After some tests I realized that the added layer was actually providing the original output of the layer. I provide you two .pb models with its text description and also the corresponding .uff model for each.
As I see it, there may be no problem as the accuracy of the inference on the complete model is only 1 or 2% bellow the original which I consider fair enough considering the performance gain.
I cannot upload the models to the post so you can find them here https://drive.switch.ch/index.php/s/3BY3X0dEF3m2JKb
As UFF-TensorRT parser I used your sample provided under /usr/src/tensorRT/samples/python/ with couple of modifications to create the functionality mentioned above changing the output of the “half” model to the tensort after the “usual” output:
with trt.Builder(logger) as builder, builder.create_network() as network, trt.UffParser() as parser:
builder.max_workspace_size = self.GiB(1)
parser.register_input("input_1", (3, 224, 224))
parser.parse("./my_model.uff", network)
network.unmark_output(network.get_output(0))
network.mark_output(network.get_layer(network.num_layers - 2).get_output(0))
engine = builder.build_cuda_engine(network)
inputs, outputs, bindings, stream = allocate_buffers(engine)
with engine.create_execution_context() as context:
case_num = load_normalized_test_case(pagelocked_buffer=inputs[0].host)

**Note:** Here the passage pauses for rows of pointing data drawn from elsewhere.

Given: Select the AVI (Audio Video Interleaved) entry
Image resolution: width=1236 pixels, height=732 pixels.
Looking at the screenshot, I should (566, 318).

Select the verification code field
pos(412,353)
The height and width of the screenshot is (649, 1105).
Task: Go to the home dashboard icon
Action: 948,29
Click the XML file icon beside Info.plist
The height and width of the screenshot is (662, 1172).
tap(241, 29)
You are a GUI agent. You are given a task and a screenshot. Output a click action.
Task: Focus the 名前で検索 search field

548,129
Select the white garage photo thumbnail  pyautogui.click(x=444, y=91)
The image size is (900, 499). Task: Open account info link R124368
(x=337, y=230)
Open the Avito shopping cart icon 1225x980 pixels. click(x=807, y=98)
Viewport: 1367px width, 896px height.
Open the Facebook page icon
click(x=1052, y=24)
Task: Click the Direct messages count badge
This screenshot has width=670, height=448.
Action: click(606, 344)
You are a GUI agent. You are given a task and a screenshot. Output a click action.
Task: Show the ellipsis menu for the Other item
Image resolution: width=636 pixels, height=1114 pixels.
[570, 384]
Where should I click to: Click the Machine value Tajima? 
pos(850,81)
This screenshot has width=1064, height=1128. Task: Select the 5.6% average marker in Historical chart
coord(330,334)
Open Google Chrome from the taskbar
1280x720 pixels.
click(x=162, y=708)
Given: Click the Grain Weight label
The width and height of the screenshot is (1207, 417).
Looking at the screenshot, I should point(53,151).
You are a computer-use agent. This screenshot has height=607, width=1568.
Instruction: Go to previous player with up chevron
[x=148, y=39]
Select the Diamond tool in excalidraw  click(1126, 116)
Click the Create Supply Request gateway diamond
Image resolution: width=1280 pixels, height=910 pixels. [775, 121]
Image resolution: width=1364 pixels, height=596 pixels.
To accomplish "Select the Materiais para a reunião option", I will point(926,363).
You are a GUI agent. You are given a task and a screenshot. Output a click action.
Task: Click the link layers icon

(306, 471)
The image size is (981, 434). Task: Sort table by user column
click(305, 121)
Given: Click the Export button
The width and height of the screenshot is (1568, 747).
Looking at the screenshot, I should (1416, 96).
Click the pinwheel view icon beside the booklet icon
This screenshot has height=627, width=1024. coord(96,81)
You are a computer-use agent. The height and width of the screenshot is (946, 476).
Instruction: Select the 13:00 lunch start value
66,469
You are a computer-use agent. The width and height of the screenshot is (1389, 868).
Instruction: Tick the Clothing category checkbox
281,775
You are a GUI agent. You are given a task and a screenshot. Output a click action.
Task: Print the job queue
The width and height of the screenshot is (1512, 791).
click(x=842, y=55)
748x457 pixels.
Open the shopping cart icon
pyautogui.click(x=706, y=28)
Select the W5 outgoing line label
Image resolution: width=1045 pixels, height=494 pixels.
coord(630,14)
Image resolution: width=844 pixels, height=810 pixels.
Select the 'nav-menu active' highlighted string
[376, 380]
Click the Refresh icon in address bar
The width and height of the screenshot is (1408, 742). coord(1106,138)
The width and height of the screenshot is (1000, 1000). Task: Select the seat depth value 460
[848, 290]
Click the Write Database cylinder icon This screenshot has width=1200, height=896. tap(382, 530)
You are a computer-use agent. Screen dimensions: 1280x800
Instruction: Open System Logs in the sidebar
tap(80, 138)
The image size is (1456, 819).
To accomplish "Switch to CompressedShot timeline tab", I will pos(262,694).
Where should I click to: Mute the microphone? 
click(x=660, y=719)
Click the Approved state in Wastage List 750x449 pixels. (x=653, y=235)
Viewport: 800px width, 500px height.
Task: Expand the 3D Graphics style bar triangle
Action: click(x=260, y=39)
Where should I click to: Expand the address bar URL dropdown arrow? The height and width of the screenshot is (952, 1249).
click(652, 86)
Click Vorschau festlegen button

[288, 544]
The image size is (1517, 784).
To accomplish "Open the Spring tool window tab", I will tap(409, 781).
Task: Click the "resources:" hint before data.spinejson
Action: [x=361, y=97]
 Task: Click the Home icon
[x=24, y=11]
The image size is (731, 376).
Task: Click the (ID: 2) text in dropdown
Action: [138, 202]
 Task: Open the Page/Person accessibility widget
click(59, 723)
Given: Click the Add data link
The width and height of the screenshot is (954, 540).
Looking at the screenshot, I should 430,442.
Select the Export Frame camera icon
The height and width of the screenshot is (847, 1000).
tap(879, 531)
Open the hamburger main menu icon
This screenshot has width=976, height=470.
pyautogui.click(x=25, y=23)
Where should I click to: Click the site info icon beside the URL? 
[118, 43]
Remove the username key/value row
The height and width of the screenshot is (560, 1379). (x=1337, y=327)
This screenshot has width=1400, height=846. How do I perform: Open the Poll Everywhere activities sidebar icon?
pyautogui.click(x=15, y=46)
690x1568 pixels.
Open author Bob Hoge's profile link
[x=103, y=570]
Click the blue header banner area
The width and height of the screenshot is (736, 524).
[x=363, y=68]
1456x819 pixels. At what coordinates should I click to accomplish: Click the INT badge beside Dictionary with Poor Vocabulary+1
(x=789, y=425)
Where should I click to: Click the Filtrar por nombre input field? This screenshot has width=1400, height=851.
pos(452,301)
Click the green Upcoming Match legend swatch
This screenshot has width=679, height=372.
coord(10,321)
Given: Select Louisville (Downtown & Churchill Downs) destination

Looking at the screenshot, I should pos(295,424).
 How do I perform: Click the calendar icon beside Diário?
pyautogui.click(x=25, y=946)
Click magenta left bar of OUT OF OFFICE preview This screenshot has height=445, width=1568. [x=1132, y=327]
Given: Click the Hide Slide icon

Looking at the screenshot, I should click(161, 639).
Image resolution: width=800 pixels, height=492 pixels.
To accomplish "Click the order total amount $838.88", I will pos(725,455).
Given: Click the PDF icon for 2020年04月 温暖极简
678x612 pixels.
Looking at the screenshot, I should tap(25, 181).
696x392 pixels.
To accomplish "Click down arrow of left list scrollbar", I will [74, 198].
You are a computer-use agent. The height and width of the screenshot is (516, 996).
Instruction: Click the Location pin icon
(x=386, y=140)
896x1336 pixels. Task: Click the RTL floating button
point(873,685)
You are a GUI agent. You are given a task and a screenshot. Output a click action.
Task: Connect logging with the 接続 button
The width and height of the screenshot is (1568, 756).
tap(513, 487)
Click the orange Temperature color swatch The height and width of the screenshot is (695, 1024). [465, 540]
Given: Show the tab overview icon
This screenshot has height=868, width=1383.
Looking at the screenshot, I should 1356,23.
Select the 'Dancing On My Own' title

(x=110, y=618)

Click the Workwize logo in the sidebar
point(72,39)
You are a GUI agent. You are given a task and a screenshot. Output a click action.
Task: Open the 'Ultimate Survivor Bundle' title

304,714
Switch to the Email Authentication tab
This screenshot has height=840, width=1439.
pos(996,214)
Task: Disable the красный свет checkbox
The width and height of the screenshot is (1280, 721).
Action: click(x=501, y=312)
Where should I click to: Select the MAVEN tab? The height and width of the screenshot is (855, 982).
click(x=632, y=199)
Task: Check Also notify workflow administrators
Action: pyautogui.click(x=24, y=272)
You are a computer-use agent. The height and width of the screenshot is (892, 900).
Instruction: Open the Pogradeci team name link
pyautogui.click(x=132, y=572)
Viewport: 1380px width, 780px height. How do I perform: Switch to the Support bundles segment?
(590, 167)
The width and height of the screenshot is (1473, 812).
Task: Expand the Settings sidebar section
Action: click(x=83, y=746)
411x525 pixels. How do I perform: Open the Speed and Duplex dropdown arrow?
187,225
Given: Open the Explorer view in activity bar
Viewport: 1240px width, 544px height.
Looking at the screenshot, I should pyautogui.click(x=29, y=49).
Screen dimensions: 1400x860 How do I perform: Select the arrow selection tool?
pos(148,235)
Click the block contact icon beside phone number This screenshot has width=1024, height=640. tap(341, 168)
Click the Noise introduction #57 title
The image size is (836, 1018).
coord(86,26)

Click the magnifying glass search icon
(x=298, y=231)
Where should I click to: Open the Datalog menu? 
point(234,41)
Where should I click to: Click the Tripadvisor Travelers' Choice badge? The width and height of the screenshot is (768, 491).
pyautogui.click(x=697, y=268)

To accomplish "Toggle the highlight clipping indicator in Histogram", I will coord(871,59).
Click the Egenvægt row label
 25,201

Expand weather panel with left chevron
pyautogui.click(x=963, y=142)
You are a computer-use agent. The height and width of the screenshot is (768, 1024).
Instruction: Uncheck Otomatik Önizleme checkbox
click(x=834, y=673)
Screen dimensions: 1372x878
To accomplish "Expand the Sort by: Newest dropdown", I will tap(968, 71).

# For more information on performing inference, refer to the introductory samples.
# The common.do_inference function will return a list of outputs - we only have one in this case.
[output] = do_inference(context, bindings=bindings, inputs=inputs, outputs=outputs, stream=stream)
pred = np.argmax(output)
print("Prediction: " + str(pred))
As my problem is “solved” I send this information just in case there is some kind of bug. I understand for your answer that the creation of these layers just before the output is not something expected so I would like to understand why this happens.
If I can provide something else, do not hesitate to ask.